_TASK ITEM_
Write out again, unchanged, the line that has "Task: Submit the form with 提交 button" and each following line through the end of the entries below; leave pictures out.

[Stored data entries]
↓

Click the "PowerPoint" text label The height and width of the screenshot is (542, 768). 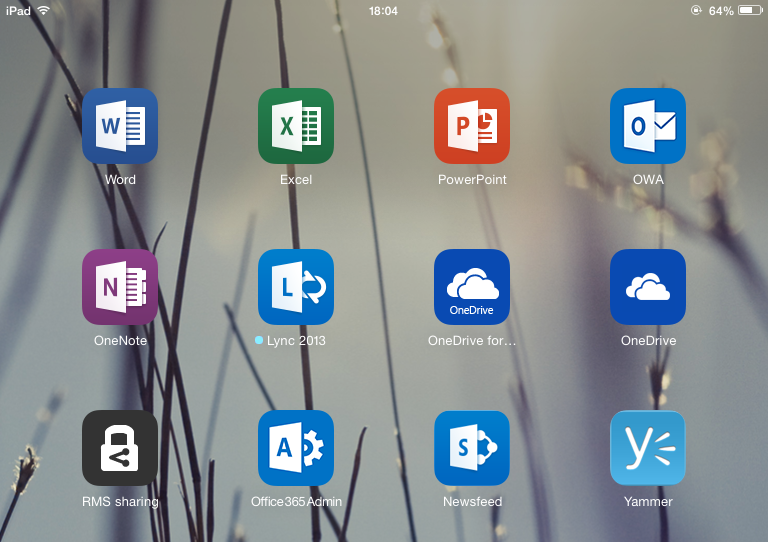[x=472, y=180]
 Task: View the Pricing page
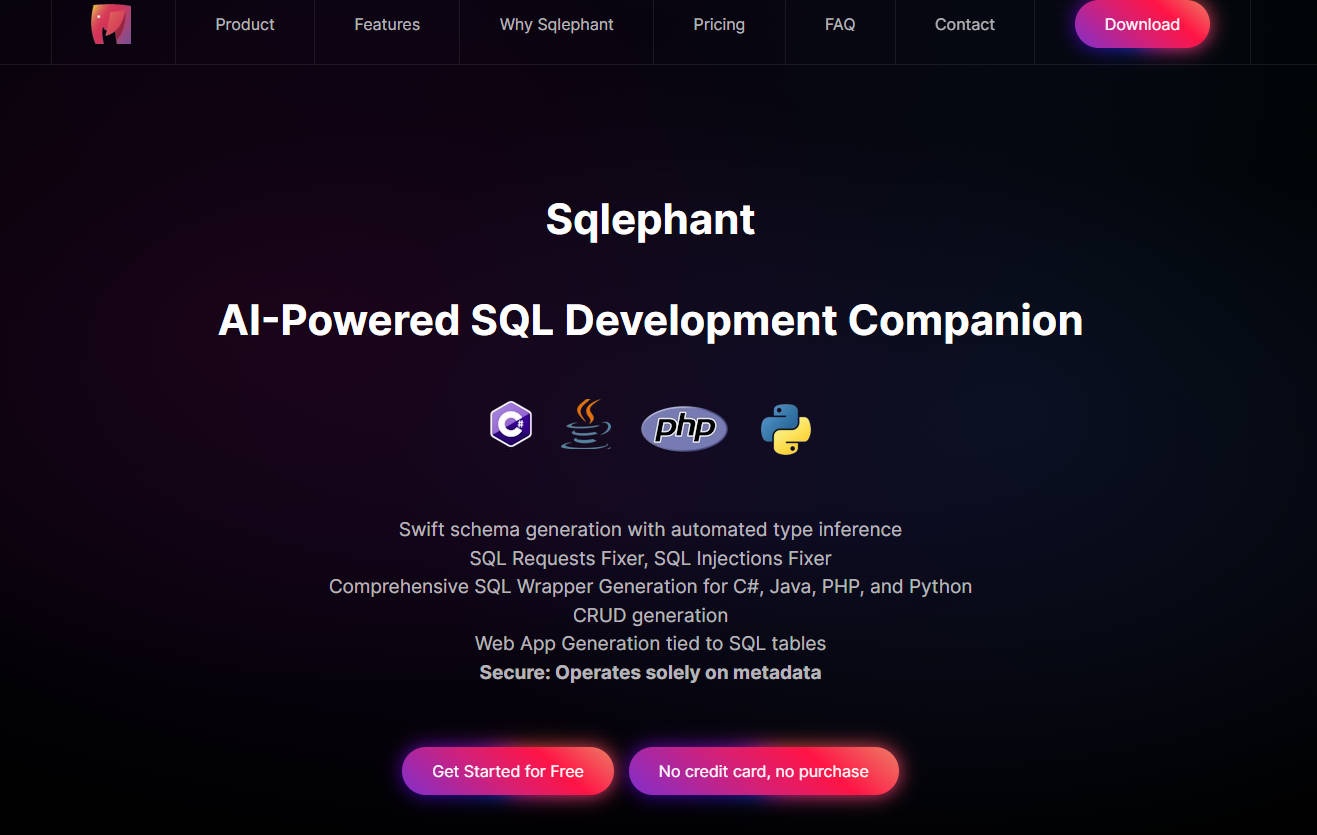click(719, 24)
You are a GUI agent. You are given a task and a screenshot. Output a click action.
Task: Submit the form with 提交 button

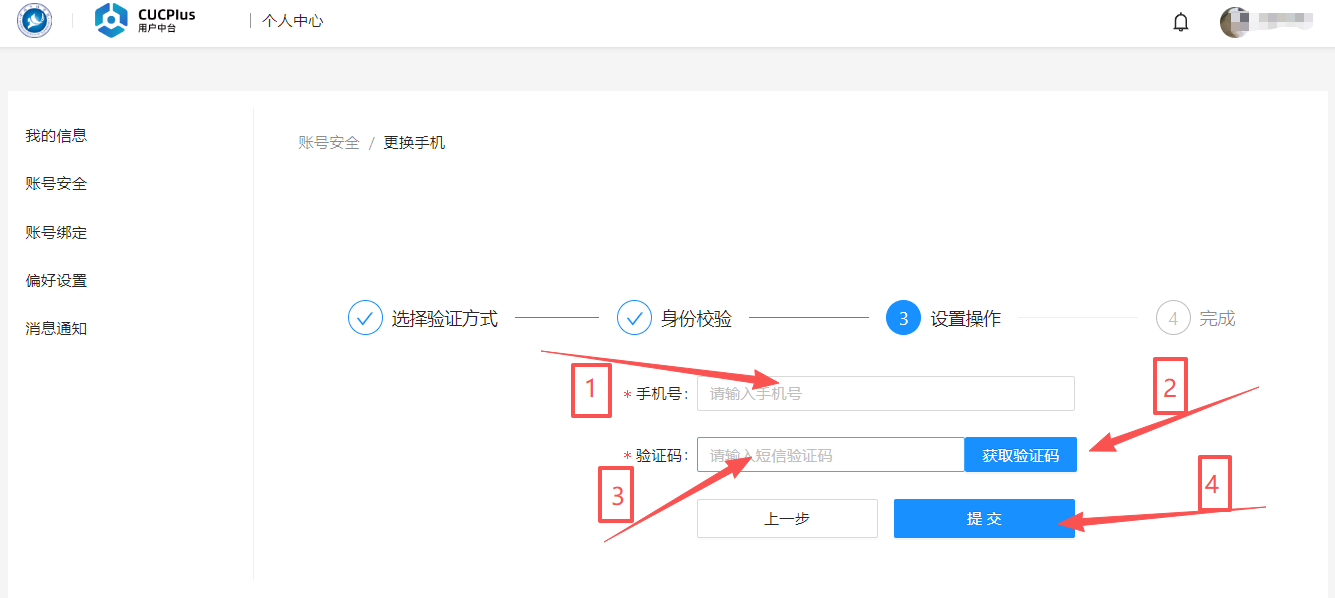click(984, 518)
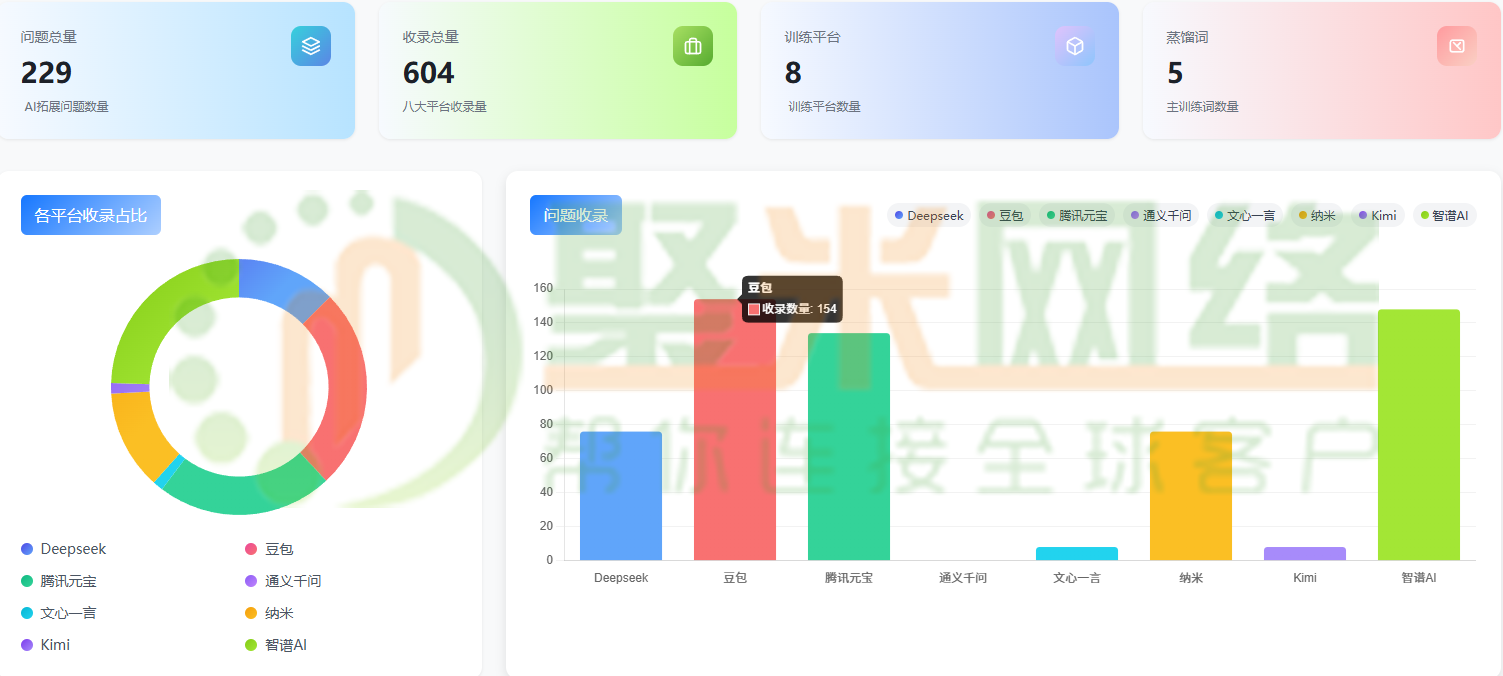The height and width of the screenshot is (676, 1503).
Task: Open the 收录总量 604 statistics card
Action: tap(558, 70)
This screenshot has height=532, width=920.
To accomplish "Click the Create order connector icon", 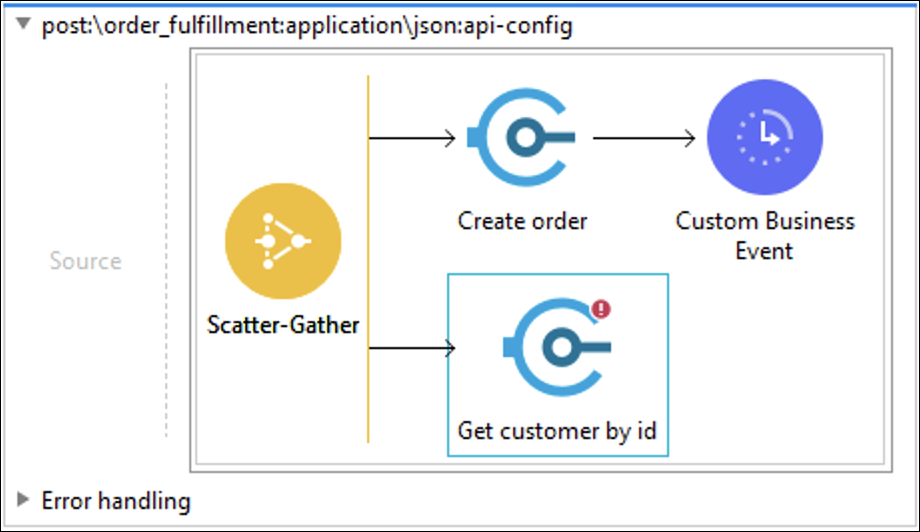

↑

_COMPLETED EXERCISE_
Task: Submit the form with 提交 button

click(984, 518)
The height and width of the screenshot is (676, 1503).
Task: Open the 收录总量 604 statistics card
Action: tap(558, 70)
This screenshot has height=532, width=920.
To accomplish "Click the Create order connector icon", 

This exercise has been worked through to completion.